Bild: Claudio Schwarz auf Unsplash

SGG: Gegen die Spaltung

Die Schweizerische Gemeinnützige Gesellschaft SGG lanciert einen Appell an die Solidarität der Schweizer Bevölkerung. Sie setzt sich gegen die Spaltung der Gesellschaft ein und fordert eine Rückkehr zu einer respektvollen Gesprächskultur.

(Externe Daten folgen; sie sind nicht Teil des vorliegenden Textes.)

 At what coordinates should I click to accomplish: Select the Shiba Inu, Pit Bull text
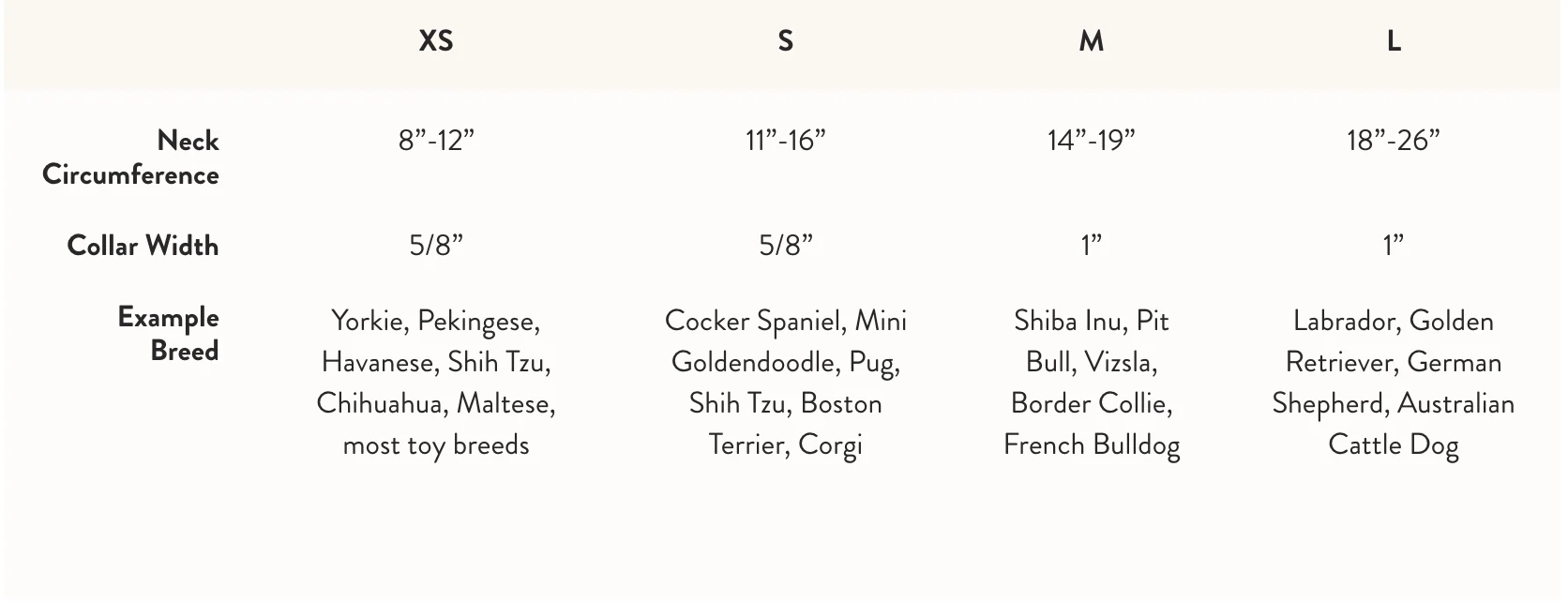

«Unse­ren Zusam­men­halt über Gräben hinweg, unse­ren Zusam­men­halt in schwie­ri­gen Momen­ten, unsere demo­kra­ti­sche Kultur» würden wir aktu­ell riskie­ren, zu verlie­ren. Dies schreibt die Schwei­ze­ri­sche Gemein­nüt­zige Gesell­schaft SGG. Die Covid-19-Pande­mie spalte Freund­schaf­ten, Fami­lien und die Gesell­schaft. Deswe­gen star­tet die SGG einen Appell gegen diese Spal­tung der Gesell­schaft. Seit ihrer Grün­dung 1810 sieht sich die SGG in der Pflicht, sich für den Zusam­men­halt des Landes einzu­set­zen. Gerade in Krisen­zei­ten wie aktu­ell appel­liert sie deswe­gen an die Soli­da­ri­tät der Bevölkerung.

Der rich­tige Zeitpunkt

Dass genau jetzt der rich­tige Zeit­punkt für diesen Appell ist habe zwei Gründe, sagt Nicola Forster, Vorstands­prä­si­dent der SGG. Die letzte SRG/So­tomo-Umfrage zeige, dass die Pola­ri­sie­rung enorm stark steige: Im März 2020 fürch­te­ten sich erst rund zehn Prozent der Befrag­ten vor Konflik­ten im priva­ten Umfeld. Dieser Wert stieg bis Okto­ber 2021 auf über 40 Prozent an. «Ausser­dem wird es wohl zum ersten Mal Grup­pen geben, die das Abstim­mungs­er­geb­nis nicht akzep­tie­ren wollen», sagt er. Hier will die SGG mit ihrem Appell ein Zeichen setzen. Sie will die poli­ti­sche Diskus­sion und Debatte fördern und ruft zu einer Rück­kehr einer respekt­vol­len Gesprächs­kul­tur auf. An dieser sollen sich alle poli­ti­schen Parteien betei­li­gen. Und die SGG will mit neuen Forma­ten und Gefäs­sen diesen Dialog fördern. «Auf dem von uns verwal­te­ten Rütli – und auch in ande­ren Forma­ten – werden wir in Zukunft die Menschen über alle poli­ti­schen Gräben hinweg wieder mitein­an­der ins Gespräch brin­gen», sagt Nicola Forster und kündigt konkrete Infor­ma­tio­nen für den Früh­ling an. Wer seine Unter­stüt­zung für dieses Ansin­nen heute schon bekun­den will kann auf der Seite liebe-schweiz.ch den Appell lesen, unter­schrei­ben und teilen. Zu den Unter­stüt­ze­rin­nen und Unter­stüt­zer gehö­ren unter ande­rem Fuss­ball-Natio­nal­trai­ner Murat Yakin, Marco Solari vom Locarno Film Festi­val oder alt-Natio­nal­rä­tin Judith Stamm. Am Montag Mittag hatten bereits 16’500 Menschen den Appell unterzeichnet.